I guess it’s like they say—write what you know. I practiced law at a large firm in Chicago for six years and I loved being a trial lawyer. Because that was such a big part of my “adult” life, I thought it would be fun to write a light-hearted romantic comedy about associates at a large firm. Practice Makes Perfect is a he said/she said, battle-of-the-sexes story about two lawyers who are total opposites and who have to fight it out for the one partnership spot at their firm.
How was it writing a book based in your hometown?
I loved writing a story that takes place in Chicago! So much so that I decided to set my third book here as well. It’s great for a lot of reasons: first of all—it saves me time having to do location research. Second, and more important, I love being able to showcase Chicago because it’s such an amazing city. I use a lot of actual locations and landmarks in the book— bars, restaurants, Wrigley Field, the federal courthouse— and hopefully those scenes capture the essence of the city.
How much of Practice Makes Perfect is based on your former career working for a large firm?
Okay, so this is where the lawyer part of me would like to emphasize that Practice Makes Perfect is a work of fiction. Names, characters and incidents are products of the author’s imagination and any resemblance… well, you know the drill. That being said, of course as a former associate at a large firm I drew on my own experiences and ambitions. And Payton, the heroine, practices the type of law I practiced—employment discrimination defense. I’d like to think that my own experience helps make the two main characters and the law firm setting seem more real.
Did anything in Practice Makes Perfect take you out of your writing comfort zone?
As an author, it’s my job to stay true to my characters and to go where they want to go. And, well…. if that means my characters want to have sex, then that’s what I need to write— and that probably took me out of my comfort zone a little.
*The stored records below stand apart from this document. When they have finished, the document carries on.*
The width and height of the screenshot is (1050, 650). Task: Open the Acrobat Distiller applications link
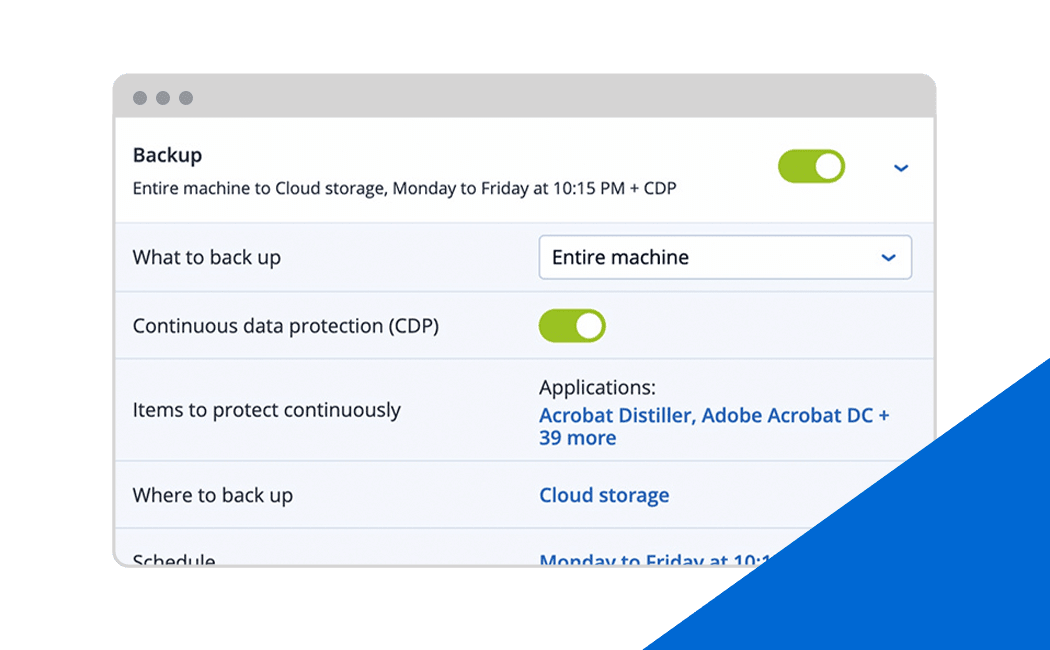pyautogui.click(x=714, y=426)
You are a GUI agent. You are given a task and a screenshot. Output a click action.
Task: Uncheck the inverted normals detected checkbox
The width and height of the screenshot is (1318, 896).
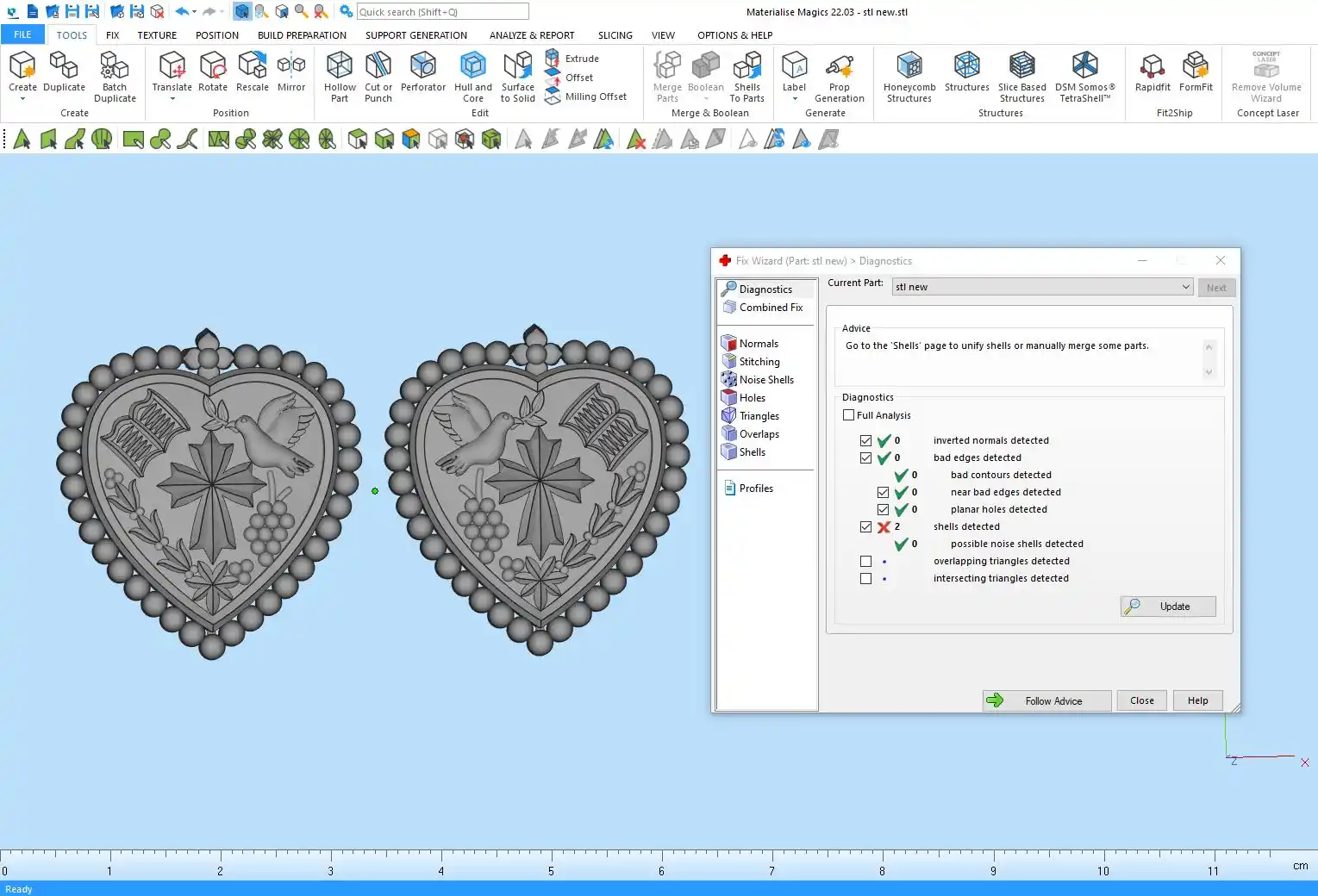tap(866, 440)
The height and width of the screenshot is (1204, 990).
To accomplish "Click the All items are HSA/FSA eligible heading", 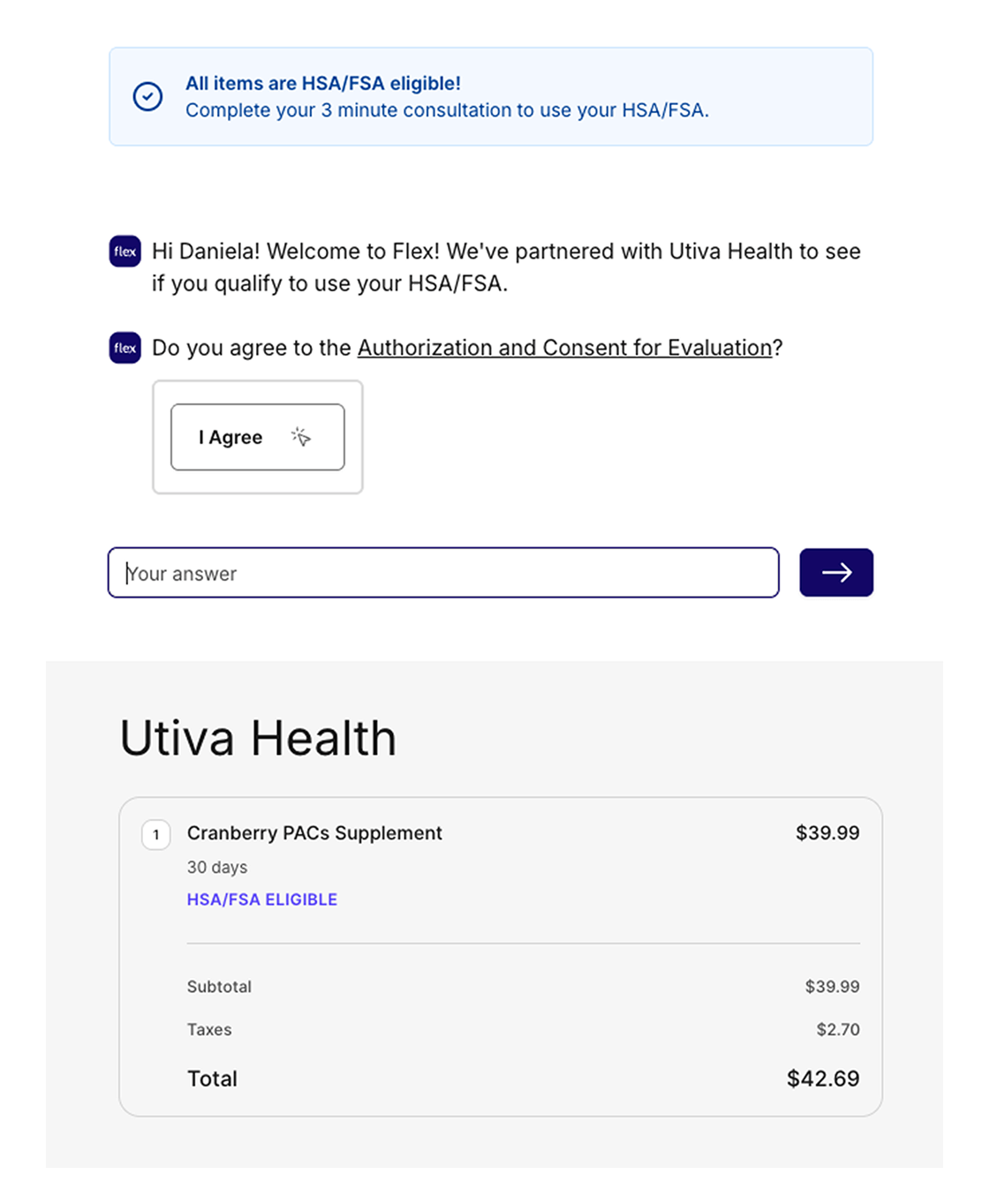I will (323, 83).
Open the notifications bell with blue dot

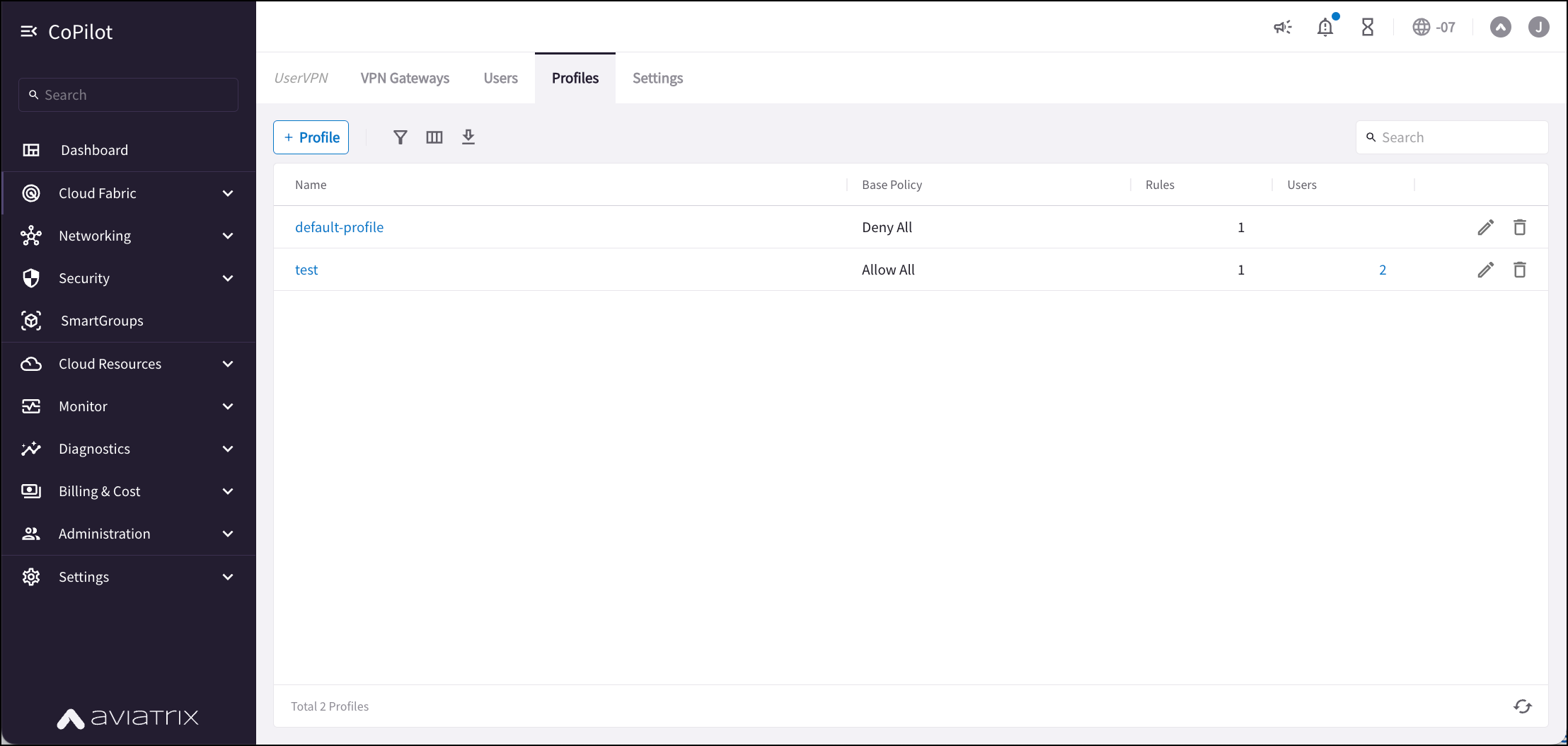coord(1325,27)
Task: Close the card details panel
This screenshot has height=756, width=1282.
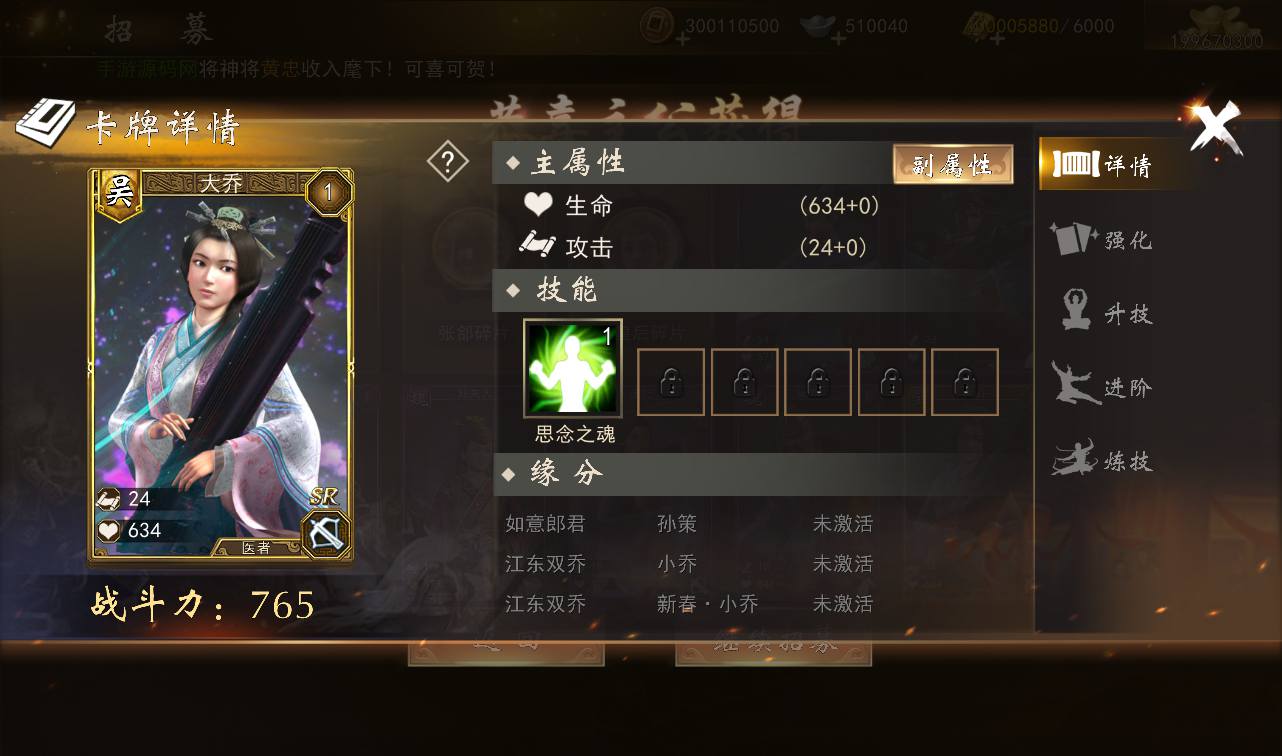Action: click(1215, 126)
My writing background is with screenplays, and with scripts you just write the general feel of the scene and let the director and actors take over. With a book, since there obviously isn’t a director or actors, everything that I want to convey with a scene has to be on the page. So what I did was try to keep those scenes consistent with the overall tone of the book— light-hearted and comedic, yet still romantic. And it also helped to drink a lot of wine when writing them.
Practice Makes Perfect keeps you wanting more— do you think a sequel is in the future?
I don’t have a sequel planned for the immediate future, but all that means is that I haven’t thought past the book I’m currently writing. I certainly never say never!
What can we look forward to seeing from you next?
I’m writing a third book for Berkley/Penguin, currently titled Partners in Crime. It’s about a female Assistant U.S. Attorney who by happenstance witnesses a high-profile murder involving a U.S. Senator. The FBI agent assigned to the investigation is a man from her past that she doesn’t get along with. The proverbial sparks fly as she and the FBI agent work together on the case, and even more so when it turns out that the killer might be after her. It’s another romantic comedy set in Chicago, although I do sneak in a thrill or two with this one.